- **DOCUMENT SEGMENT**
Mathematica Project

The projects were submitted Saturday night. They came out nicely See the gallery.
Here is the example drawn in class to illustrate Problem 5 in the project
A1={Red,Tube[{{-10,0,0},{0,0,0}},0.5]};
A2={Orange,Cuboid[{-2,-1.2,0},{2,1.2,1}]};
A3={Green,Table[Cylinder[{{x,y,0},{x,y,2}},0.1],{x,-2,2,0.4},{y,-1,1,0.4}]};
A4={Yellow,Tube[Table[{t,Sin[t],2+Cos[t]},{t,-1,1,0.1}],0.9]};
Graphics3D[{A1,A2,A3,A4},Boxed->False, 
ViewPoint->{0.3992,-2.51,2.2}, ViewVertical->{-0.01,0.18,0.98}]

Installation

Mathematica

Extrema

Here is the procedure mentioned this morning to get a list of critical points of a function. Just copy paste the following lines into a notebook and evaluate:

f = x^3 y + y^3 x - 4 x*y; X = {x, y};
ClassifyCriticalPoints[f_, {x_, y_}] := Module[{X, P, H, g, d, S},
  P = Solve[ {D[f, x] == 0, D[f, y] == 0}, {x, y}];
  H = Outer[D[f, #1, #2] &, {x, y}, {x, y}]; g = H[[1, 1]]; d = Det[H];
  S[d_, g_] := If[d < 0, "saddle", If[g > 0, "minimum", "maximum"]];
  TableForm[{x, y, d, g, S[d, g], f} /. P, 
   TableHeadings -> {None, {x, y, "D", "f_xx", "Type", "f"}}]]
ClassifyCriticalPoints[f, {x, y}]


To solve a Lagrange problem
F[x_,y_]:=2x^2+4 x y;     G[x_,y_]:=x^2 y;
Solve[{D[F[x,y],x]==L*D[G[x,y],x],
       D[F[x,y],y]==L*D[G[x,y],y],G[x,y]==1},{x,y,L}]

Plotting

Plot3D[ Sin[x*y],{x,-2,2},{y,-2,2}] 
ParametricPlot3D[ {z Cos[t],z Sin[t],z},{t,0,2Pi},{z,-1,1}] 
ContourPlot3D[ Abs[x]+Abs[y]==1,{x,-2,2},{y,-2,2},{z,-2,2}] 


PDE simplification

  • Here is an example on how to check a PDE with mathematica. Sometimes, one has to use Full Simplify rather than simplify. Here is one possibility to do things
    f[t_,x_]:=(1/Sqrt[t])*Exp[-x^2/(4t)];
    FullSimplify[D[f[t,x],t] == D[f[t,x],{x,2}]]
    


    Here is the same computation, where the function g is just given as an expression. I was putting a Clear[f] before so that the previous definition would not interfere.

- **DATA UNDER STUDY**
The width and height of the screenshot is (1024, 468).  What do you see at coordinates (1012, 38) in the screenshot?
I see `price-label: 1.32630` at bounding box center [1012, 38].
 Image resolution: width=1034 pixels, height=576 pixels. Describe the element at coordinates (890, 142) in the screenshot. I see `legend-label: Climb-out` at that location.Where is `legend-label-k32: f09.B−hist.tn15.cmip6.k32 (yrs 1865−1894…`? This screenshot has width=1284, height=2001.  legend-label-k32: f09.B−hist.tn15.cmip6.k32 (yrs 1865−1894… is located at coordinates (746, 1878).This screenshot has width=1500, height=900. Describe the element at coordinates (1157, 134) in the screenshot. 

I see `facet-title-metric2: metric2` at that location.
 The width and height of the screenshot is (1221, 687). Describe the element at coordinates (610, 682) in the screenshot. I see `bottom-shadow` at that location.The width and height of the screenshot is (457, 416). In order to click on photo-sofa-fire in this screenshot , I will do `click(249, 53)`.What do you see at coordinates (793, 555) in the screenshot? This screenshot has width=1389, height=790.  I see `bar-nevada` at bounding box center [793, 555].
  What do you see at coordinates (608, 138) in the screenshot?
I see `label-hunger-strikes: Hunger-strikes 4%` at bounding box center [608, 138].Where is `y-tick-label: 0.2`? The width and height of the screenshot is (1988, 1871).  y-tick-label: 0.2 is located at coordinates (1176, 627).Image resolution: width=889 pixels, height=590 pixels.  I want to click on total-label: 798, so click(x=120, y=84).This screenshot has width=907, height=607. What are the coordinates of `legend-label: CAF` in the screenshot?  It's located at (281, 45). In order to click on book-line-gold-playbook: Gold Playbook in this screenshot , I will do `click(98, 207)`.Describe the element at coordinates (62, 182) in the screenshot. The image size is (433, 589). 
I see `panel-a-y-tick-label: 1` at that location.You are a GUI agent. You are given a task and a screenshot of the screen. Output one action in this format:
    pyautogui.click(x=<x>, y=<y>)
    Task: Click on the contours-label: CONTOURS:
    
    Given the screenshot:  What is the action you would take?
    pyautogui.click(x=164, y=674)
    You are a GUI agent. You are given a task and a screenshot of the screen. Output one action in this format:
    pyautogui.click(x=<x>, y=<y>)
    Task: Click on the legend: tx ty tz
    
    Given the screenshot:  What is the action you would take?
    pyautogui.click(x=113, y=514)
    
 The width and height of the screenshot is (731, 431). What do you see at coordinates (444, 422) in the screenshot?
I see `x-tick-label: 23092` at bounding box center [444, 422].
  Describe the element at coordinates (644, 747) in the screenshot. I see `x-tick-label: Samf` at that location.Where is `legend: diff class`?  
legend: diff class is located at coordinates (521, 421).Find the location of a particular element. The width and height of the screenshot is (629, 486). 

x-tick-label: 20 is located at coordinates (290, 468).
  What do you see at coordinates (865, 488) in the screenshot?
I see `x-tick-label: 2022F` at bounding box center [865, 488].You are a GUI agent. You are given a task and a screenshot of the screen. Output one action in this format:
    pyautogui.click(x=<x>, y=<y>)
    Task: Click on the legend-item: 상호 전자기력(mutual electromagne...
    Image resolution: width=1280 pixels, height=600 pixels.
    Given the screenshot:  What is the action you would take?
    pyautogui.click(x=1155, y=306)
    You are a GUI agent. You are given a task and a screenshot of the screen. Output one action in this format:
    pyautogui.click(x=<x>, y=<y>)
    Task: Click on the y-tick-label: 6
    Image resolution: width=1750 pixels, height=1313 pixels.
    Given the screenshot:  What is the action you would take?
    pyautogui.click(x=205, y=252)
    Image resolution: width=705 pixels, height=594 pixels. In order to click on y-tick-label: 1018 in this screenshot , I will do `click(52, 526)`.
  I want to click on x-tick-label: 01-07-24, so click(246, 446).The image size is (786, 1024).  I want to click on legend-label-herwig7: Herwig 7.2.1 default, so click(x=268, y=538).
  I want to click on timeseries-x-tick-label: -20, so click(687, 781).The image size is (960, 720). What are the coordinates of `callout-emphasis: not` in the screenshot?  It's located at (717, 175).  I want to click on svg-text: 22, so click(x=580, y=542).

- **TASK A**
List every color assigned to the objects A1 through A4 in the class example on the Mathematica course page.
- **TASK B**
On the Mathematica course page, what does it say one sometimes has to use instead of simplify when checking a PDE?
The records are separate material, independent of the Mathematica course page.

- **RESPONSE A**
Red, Orange, Green, Yellow

- **RESPONSE B**
Full Simplify